A Comet leaving Calcutta disintegrated in a thunderstorm. When investigators couldn't find any other cause, they blamed the storm. Eight months later, a second Comet blew up in clear sky, 27,000 feet over the Island of Elba, off the coast of Italy. It was hard to recover much from the ocean, so that crash went undiagnosed. Then a third Comet exploded over the Mediterranean, three months later, and the whole fleet was grounded.
A more intense search finally yielded some wreckage, and it showed the failure had occurred in the cabin area. So the engineers did a huge fatigue test of an actual airplane. They varied the cabin pressure hydraulically while they flexed the wings. After 3000 pulsations a crack appeared near a cabin window and quickly spread. It turned out that the Comet's designers had overlooked stress concentrations at rivet holes near the windows.
The windows were redesigned, and a new safe Comet went into service in 1958 -- only five months ahead of the Boeing 707.
Now the oddest thing about all this is that a former de Havilland engineer wrote a best-selling book called No Highway in 1948 -- while the Comet was in the final design stage. We talk in another episode about the author Nevil Shute. A distinguished writer, he also wrote On the Beach and A Town Like Alice.
No Highway is about a new airplane called the Reindeer that's mysteriously crashed in Canada. Our ears prick up -- Dasher, Prancer, and so forth -- Comet was also one of the Reindeer. An engineer, a structural theoretician named Theodore Honey, is sent to investigate the crash. Honey has his own theory that Reindeers should suffer a fatigue failure after about 1400 hours in the air, but no one takes him seriously.
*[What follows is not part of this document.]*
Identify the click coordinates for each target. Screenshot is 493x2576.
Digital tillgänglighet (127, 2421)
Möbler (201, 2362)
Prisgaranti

Halfway across the Atlantic, Honey, who's pretty oblivious to his surroundings, discovers he's riding in a Reindeer. A few questions reveal that this particular plane has been in service just about 1400 hours. Honey suddenly has to assume responsibility for saving 200 people who feel no need of being saved from anything. I leave you to find a video of the movie version of No Highway to see what Honey did. (Its title is No Highway in the Sky. It stars Jimmy Stewart as Honey, and Marlene Dietrich.)
How did Nevil Shute anticipate the Reindeer disaster? Author Henry Petroski's idea isn't dramatic, but it's convincing. He thinks Shute followed his engineering instinct, which was very good, and it took him where real life had eventually taken the Comet.
I'm John Lienhard, at the University of Houston, where we're interested in the way inventive minds work.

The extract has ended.